Sunday 6 September 2015


2015-36  Yama [Social Ethics] and Niyama [Personal Ehics] Pala:
 Benefits of Ethical Practice

In the second chapter Sadana Pada of Patanjali's Yoga Sutras, slokas 2.35 through 2.45 list the benefits of practising Yama and Niyama.

2.35 When one is firmly established in Ahimsa [non-violence], then all living creatures will cease to feel enmity in one's presence.

2.36 When one is steadfast in Satya [truthfulness], one gets the power of obtaining the fruits of good deeds without performing them.

2.37 When one is estabilished in Asteya [non-stealing], all wealth comes to one. A lack of desire for material benefits, attracts those benefits.

2.38 When one becomes steadfast in Brahmacharya [celibacy], one acquires spiritual energy.

2.39 When one is steadfast in Aparigraha [non-greed], one gains knowledge of the past, present and future.

2.40-41 Saucha [Internal and external cleanliness] being established, arises purification of the heart, cheerfulness of the mind, concentration, conquest of the organs, and fitness for the realisation of the Self. 

2.42  From Santosha [contentment] comes superlative happiness. 

2.43 As a result of Thapas [austerity], impurities are removed. Then special powers come to the body and the sense organs.

2.44  As result of Svadyaya [self-study] which includes study of scriptures as also japam, that is, repeating the name of  one's personal deity, one obtains the vision of the chosen deity. 

2.45  By Isvara pranidhana [sacrificing all to Isvara or God], comes Samadhi. 
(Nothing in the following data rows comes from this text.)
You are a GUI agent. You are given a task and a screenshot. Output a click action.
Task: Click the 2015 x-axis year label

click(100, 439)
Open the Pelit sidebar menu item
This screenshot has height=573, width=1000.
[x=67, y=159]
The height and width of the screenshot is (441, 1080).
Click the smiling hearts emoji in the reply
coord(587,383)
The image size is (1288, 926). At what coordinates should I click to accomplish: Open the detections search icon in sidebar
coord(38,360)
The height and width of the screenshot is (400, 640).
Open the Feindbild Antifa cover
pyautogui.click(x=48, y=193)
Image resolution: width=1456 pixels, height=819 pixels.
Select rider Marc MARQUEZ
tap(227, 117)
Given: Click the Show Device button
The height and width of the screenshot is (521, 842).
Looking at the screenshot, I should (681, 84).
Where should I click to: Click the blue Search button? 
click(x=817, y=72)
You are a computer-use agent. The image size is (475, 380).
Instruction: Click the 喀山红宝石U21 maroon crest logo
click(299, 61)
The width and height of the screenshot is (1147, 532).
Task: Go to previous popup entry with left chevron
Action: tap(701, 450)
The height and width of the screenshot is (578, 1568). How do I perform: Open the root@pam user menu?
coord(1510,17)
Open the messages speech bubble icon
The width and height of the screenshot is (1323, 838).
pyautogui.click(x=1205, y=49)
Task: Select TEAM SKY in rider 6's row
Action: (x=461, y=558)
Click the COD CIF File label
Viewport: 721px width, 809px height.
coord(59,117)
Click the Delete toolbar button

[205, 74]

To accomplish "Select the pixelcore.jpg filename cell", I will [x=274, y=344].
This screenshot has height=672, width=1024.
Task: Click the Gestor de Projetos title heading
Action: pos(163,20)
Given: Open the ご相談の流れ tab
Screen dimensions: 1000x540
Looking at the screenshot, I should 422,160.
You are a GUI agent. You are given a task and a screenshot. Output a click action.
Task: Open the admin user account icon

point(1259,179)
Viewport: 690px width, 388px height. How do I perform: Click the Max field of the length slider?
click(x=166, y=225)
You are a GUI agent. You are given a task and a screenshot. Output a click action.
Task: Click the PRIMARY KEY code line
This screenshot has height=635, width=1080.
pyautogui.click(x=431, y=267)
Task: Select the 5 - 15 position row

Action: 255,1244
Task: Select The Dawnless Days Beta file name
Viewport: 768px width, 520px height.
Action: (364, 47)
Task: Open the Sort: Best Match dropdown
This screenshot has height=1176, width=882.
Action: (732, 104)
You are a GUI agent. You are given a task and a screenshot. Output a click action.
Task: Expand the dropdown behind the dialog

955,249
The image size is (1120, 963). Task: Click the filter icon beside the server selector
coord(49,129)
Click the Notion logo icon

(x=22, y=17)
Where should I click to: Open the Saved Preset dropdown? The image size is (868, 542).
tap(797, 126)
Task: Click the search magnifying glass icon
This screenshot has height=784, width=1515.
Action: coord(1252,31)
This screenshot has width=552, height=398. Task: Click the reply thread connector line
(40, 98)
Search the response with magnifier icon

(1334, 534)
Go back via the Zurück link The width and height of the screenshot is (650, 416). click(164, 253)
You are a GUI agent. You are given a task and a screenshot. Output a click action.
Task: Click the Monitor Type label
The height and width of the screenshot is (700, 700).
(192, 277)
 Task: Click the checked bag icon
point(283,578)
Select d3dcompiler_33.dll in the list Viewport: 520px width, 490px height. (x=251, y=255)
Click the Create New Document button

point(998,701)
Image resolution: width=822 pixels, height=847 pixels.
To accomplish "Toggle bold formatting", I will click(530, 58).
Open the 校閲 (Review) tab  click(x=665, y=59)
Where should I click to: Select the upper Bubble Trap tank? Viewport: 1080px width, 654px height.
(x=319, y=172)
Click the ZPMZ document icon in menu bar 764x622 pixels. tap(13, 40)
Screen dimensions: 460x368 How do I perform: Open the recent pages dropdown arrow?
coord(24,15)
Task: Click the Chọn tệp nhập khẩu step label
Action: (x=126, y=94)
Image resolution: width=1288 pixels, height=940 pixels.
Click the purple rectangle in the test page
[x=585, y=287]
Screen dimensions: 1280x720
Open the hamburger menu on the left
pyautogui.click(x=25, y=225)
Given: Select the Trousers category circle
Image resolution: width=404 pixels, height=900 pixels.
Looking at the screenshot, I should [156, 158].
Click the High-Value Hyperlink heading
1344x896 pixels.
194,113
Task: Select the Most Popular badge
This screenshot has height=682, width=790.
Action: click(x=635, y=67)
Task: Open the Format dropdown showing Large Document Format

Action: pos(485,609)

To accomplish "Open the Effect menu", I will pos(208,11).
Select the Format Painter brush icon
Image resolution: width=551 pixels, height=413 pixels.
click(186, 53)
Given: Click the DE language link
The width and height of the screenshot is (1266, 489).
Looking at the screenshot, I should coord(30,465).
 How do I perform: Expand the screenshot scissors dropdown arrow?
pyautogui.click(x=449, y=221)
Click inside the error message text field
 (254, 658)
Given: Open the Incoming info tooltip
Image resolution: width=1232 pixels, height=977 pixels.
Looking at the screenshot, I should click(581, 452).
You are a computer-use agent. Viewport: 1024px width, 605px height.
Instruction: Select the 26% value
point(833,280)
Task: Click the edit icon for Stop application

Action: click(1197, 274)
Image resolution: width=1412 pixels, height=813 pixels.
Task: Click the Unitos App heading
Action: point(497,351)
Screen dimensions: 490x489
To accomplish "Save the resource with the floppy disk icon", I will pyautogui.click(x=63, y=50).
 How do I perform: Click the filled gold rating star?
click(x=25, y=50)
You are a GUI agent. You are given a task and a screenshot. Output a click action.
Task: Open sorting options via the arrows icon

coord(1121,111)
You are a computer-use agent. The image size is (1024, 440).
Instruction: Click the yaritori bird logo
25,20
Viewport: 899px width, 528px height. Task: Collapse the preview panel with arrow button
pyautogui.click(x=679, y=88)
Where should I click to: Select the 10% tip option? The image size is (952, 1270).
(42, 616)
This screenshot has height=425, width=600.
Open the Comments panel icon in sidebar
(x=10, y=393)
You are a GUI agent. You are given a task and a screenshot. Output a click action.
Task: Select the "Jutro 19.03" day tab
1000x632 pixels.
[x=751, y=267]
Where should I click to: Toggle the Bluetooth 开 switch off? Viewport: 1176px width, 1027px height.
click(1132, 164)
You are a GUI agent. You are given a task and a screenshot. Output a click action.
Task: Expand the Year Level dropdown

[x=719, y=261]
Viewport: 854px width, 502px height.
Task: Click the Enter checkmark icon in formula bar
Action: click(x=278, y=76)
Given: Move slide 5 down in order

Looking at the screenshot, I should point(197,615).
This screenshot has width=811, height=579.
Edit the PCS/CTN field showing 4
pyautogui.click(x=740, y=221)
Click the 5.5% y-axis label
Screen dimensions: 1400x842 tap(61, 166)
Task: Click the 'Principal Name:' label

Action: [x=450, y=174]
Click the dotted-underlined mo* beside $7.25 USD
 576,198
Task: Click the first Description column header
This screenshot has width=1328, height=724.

The Study and Practice of Yoga Vol II Chapter 72:
Yama and Niyama - Swami Krishnananda:
[Click Here]

Yamas and Niyamas - Exploring Yoga's Ethical Practice - Deborah Adele:
 [Click Here]


Yama and Niyama - Foundation of Spiritual Practice - Chandra Om:
[Click Here]


The ten living principles - Yama and Niyama - Donna Farhi:
[Click Here]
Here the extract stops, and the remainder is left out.